With a roar, she pulled herself upright. Tightening grass cut, but was not strong enough to stop her—she popped it free of the soil and ignored the blood that dropped from its translucent roots. She still held the Book of the Hand to her chest, good, she could move, yes, and Aaron—Perry—
She almost couldn’t see him, because he was so bright. He burned, here, like an overexposed film elf, or a moth Icarused aflame. Things not entirely unlike wings sprouted from his shoulders and writhed against the ground; the grass that crisscrossed him seemed grown from ink. He let out an incoherent groan, and sank deeper into the not-really-soil.
Sal swept the Book of the Hand through the grass. Inky strands parted. Aaron dampened back into Perry’s body, tore himself from the soil, and scrambled to his feet, sweat-covered, scared, and cursing. She caught him in her arms and held him until he stopped shaking, and dammit, that whole time he felt exactly like her brother.
After a while, he recovered enough to draw back from her. He still stumbled when he tried to walk alone. “Thank you,” he said. “I could not.”

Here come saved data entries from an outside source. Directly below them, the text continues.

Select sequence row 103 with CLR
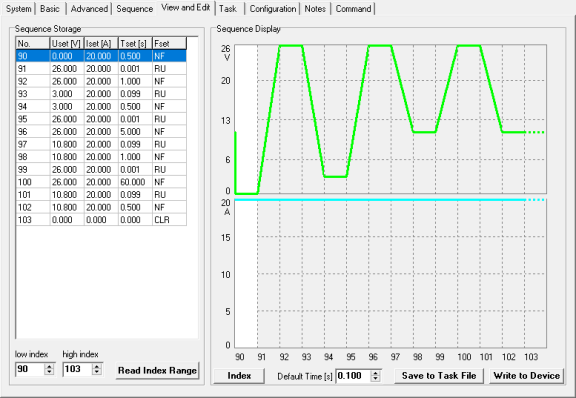 click(x=101, y=220)
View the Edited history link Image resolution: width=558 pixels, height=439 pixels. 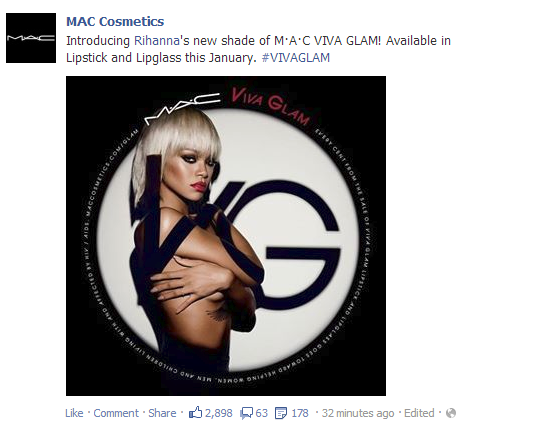click(x=419, y=413)
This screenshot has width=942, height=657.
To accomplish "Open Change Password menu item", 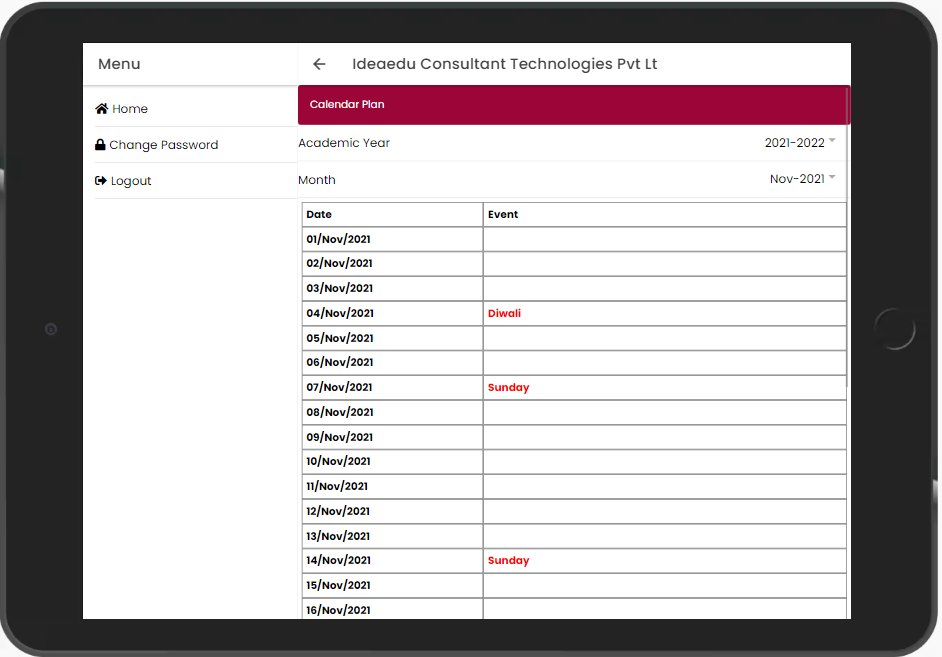I will (x=163, y=145).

Apparently the list of things he could not do included finishing that sentence.
Sal laughed at the thought. This wasn’t the place or time for levity, but what other weapon did she have against this enormity but humor? “We’re fine,” felt like an even worse joke—or was that irony?

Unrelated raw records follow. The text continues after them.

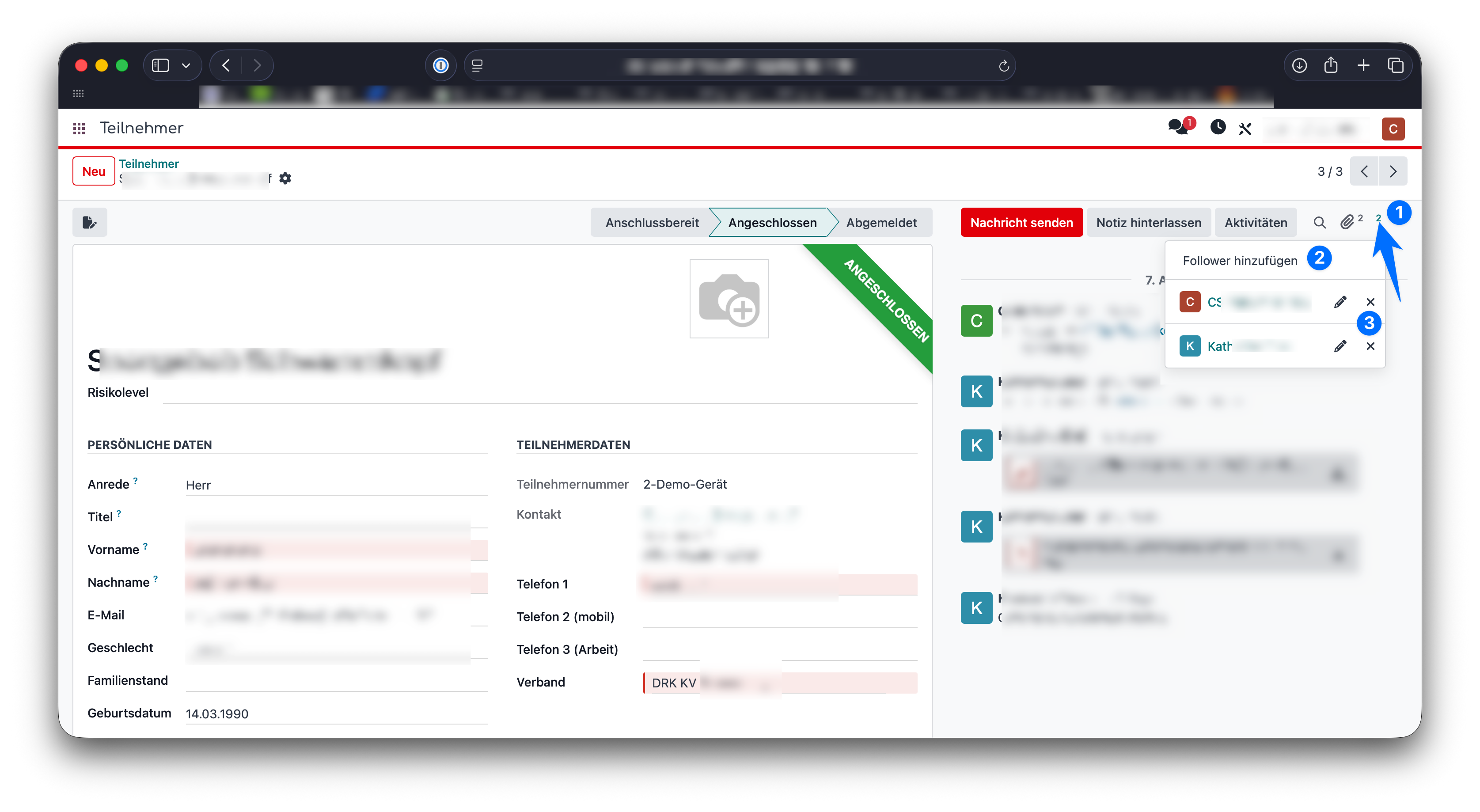
Task: Select Follower hinzufügen menu entry
Action: [x=1239, y=260]
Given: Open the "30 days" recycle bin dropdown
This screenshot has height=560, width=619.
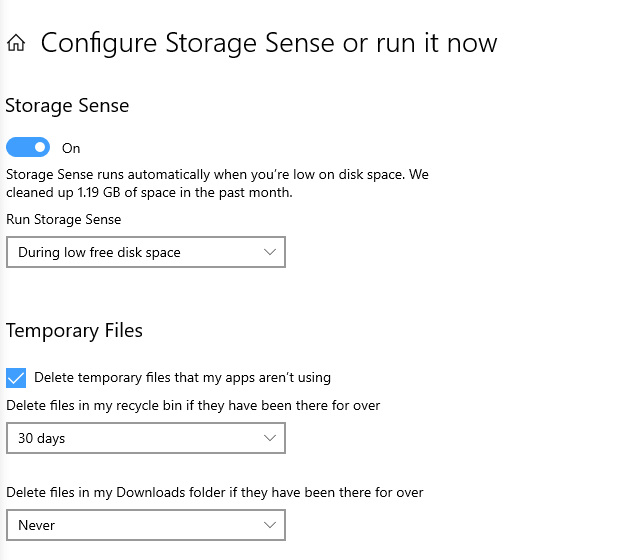Looking at the screenshot, I should (x=145, y=438).
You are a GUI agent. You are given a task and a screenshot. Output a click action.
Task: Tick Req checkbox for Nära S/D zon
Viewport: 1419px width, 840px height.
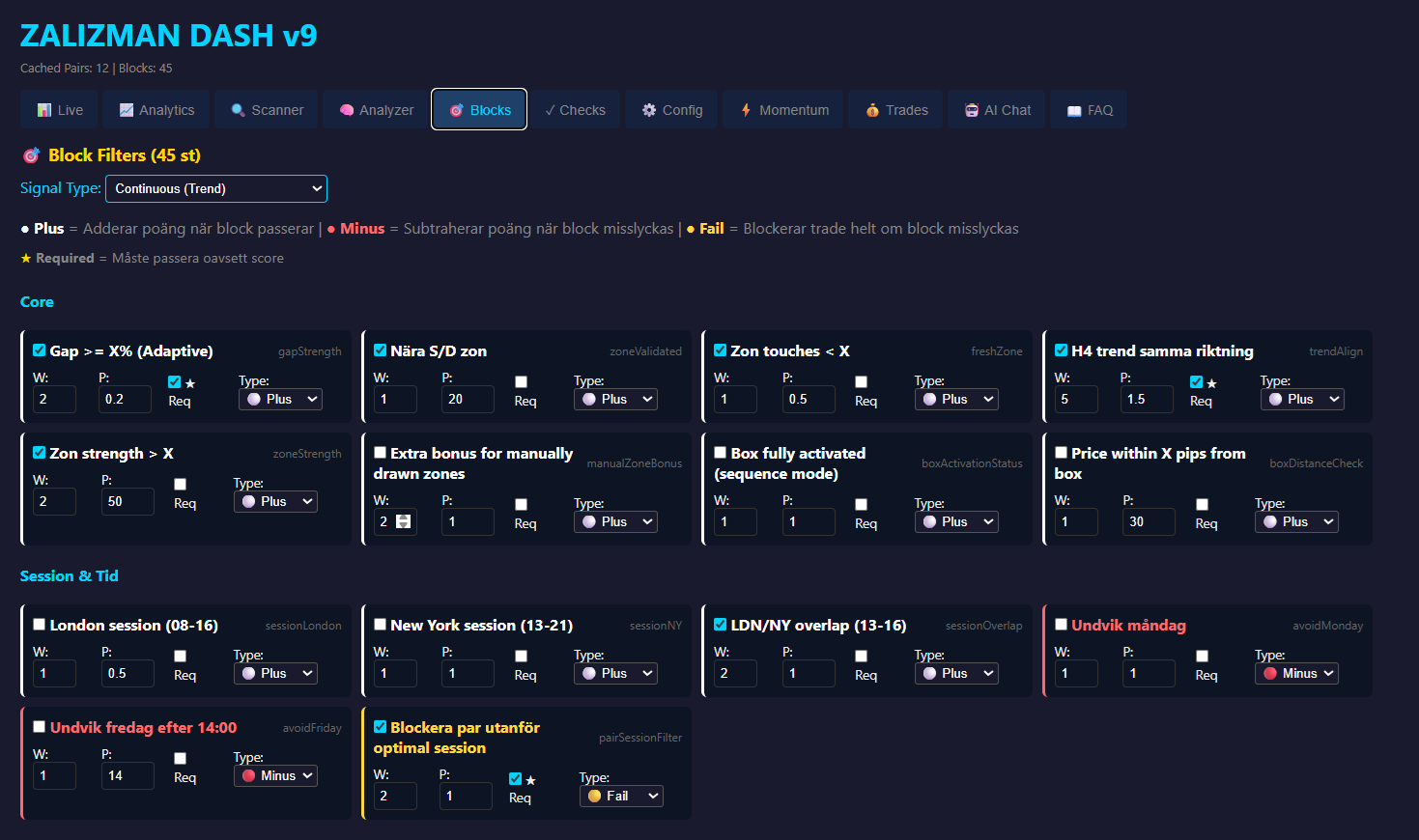521,382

“We have to find Perry,” she said. “Somehow. Any ideas?”
“We could follow that,” he said, and pointed, shakily, toward her chest.
Sal looked down.
She hadn’t, yet.
She didn’t think she’d been avoiding it on purpose, but—
Worms of fire filled her. Beneath her parchment skin they writhed and twisted, and wove into a hand around her heart. More worms roped her to the book beneath her arm, and wound from the book out behind her over rolling mounds of something—not skin, not flesh, not a body, because no body could possibly be this large—to a tower of broken bone.

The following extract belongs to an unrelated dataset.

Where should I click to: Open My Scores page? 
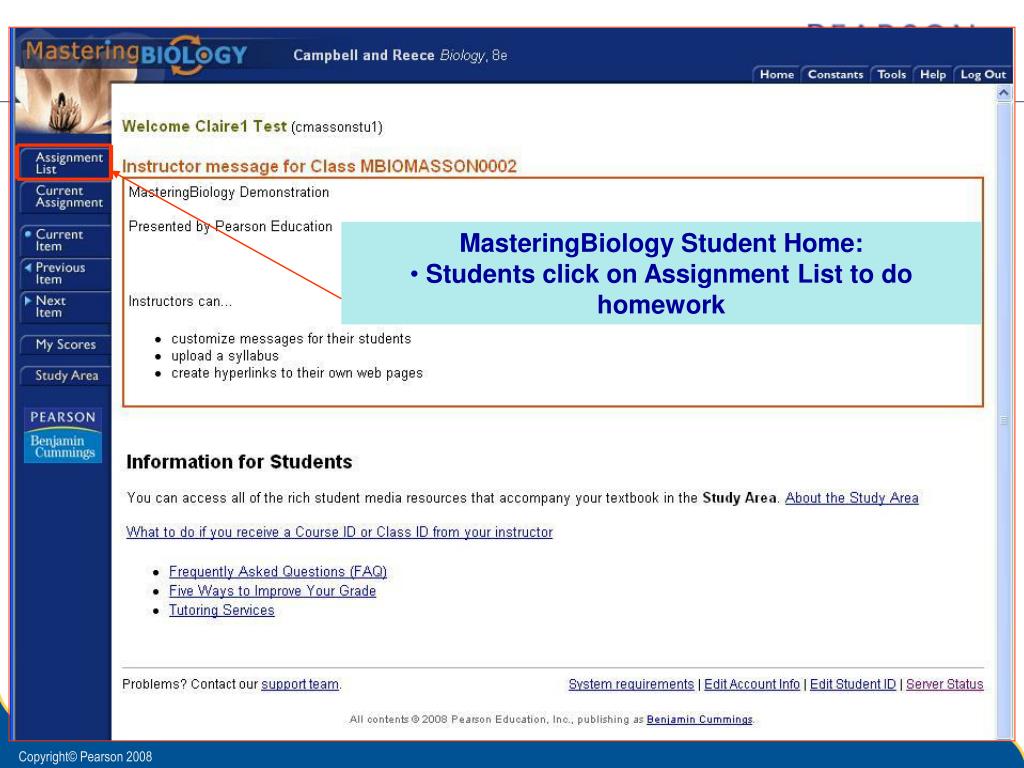(x=65, y=345)
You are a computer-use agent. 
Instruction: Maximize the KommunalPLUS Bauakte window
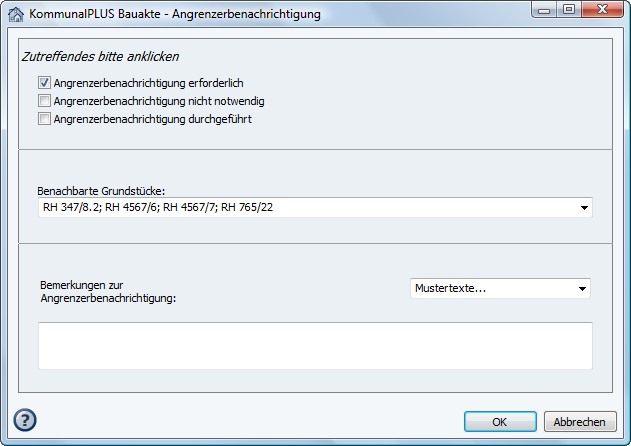(x=569, y=13)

Hello there, the Hand said.
And then Sal realized the fire inside her hurt.
She screamed, and fell toward waiting tongues of grass.
Perry caught her—no. Aaron. Aaron caught her. Held her.
“We can do this,” he said. “You can.”
His tone turned a key in her spine. Her molars ground. She shoved him back. “Of course I can. Let’s end this.”
• • •
Shah’s advance squad did everything by the book. Despite an apparent lack of external defenses, they crept across the lawn, shadows rolling from cover to cover past the sculpture garden and the lake until they reached the villa. Entry occurred from the front and rear doors simultaneously, as well as through the garden window. They cleared the house in thirty seconds. Flashlights swept dark rooms. HUD maps worked perfectly, comms clear, thermals good to go.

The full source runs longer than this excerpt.